>>

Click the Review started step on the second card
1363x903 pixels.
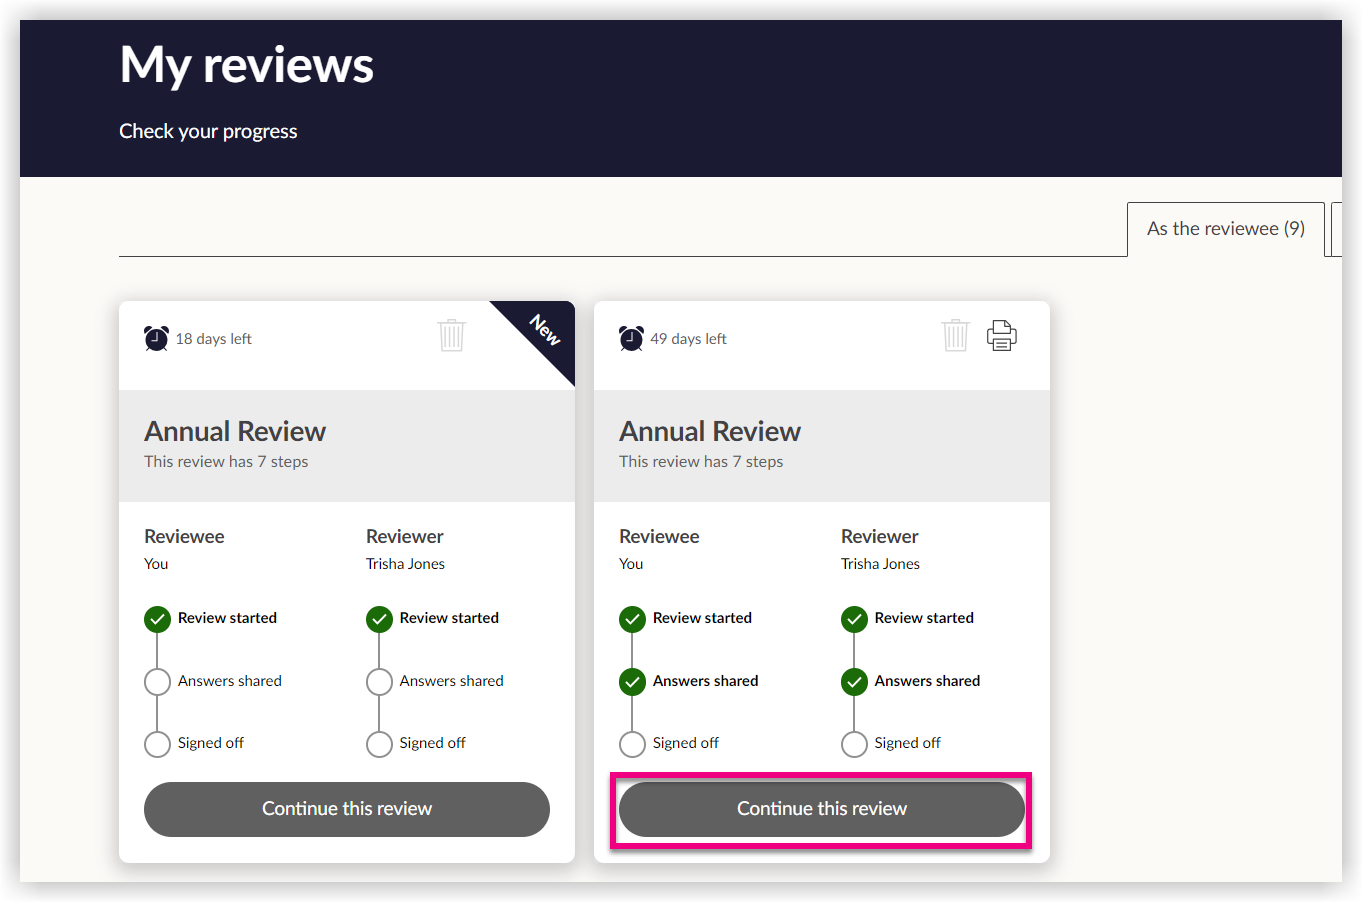pyautogui.click(x=632, y=618)

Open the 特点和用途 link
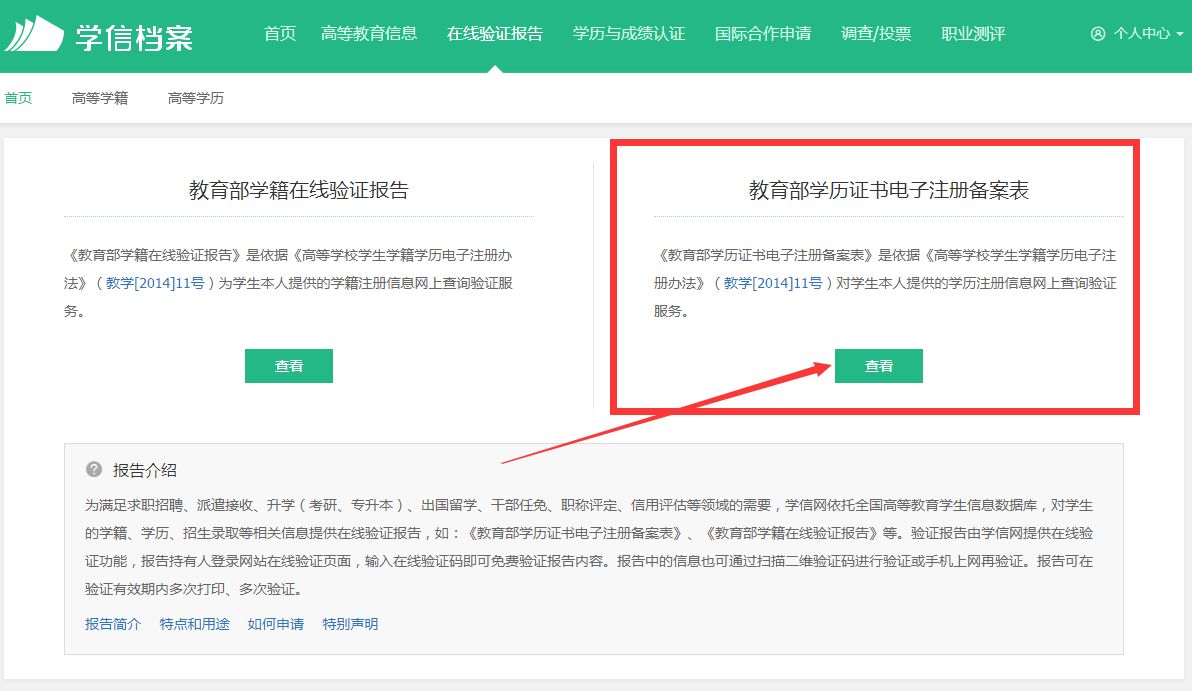tap(195, 624)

<<

### WORK TO COMPLETE
Return the material above in exact form. Pictures stay out.

### YOUR SOLUTION
Click the Review started step on the second card
1363x903 pixels.
pyautogui.click(x=632, y=618)

Open the 特点和用途 link
tap(195, 624)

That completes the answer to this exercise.